It’s dry here, really dry. We first enountered it upon arriving in Kunming – the streets were more dusty than normal, our noses filled with black dusty dirt & our skin constantly felt dry. Yunnan is experiencing the worst drought they’ve had in the last 50/100 years (depending upon which news sources you listen to). The result of this has been villages without water to drink, power outages (~70% of the electricity in Yunnan apparently comes from Hydro-electric sources), a shortage and subsequent rise in the prices of vegetables in the markets & a unfortunately a similar consequence for tea.
Xishuangbanna is also dry, but arriving here was a relief from the streets of Kunming. We could blow the dirt from our noses and it felt as though our skin was soaking up the humidity in the air, rehydrating from our couple of days in Kunming. We spent a few days in Nannuo visiting and staying with the farmer and his family who have been very kind to us in previous years. Their feeling is that it has been very strange for them weather wise – they picked their old trees for the first time in February – the first time they could remember the harvest beginning that early. Since then the buds have grown slowly, with a big decrease in quantity. Their plantation teas usually have 200kg at this time of year, but now just ~50kg, while his old growth trees produced around half their normal production.

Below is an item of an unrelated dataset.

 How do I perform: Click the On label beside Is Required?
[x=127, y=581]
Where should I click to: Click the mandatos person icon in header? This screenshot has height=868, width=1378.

The situation in Nannuo hadn’t prepared me for the sights we saw driving on the track down from Lao Banzhang – the plantations in Menghun had huge patches of brown. The plantation trees, with their shorter roots, weren’t getting very much moisture at all and whole areas were dying off. Apparently there was no chance for these trees to recover. This was reconfirmed for me today – we visited the Tea Research Station in Menghai. They have huge areas of plantation trees, each area divided according to the varietal of trees. Some varietals seemed to be coping with the weather and still producing good buds, some sections with newer varietals or hybrids had big areas where they’d dug up the trees that had died from the shortage of water.
Fortunately (at least for the moment), there still is tea around & the quality can be good. The prices are higher – Lao Banzhang has gone crazy again with prices of >1000RMB/kg being quoted (more than double the price from last year), but we’re off to the mountains again tomorrow to try to seek out some less famous places and to see what we can find.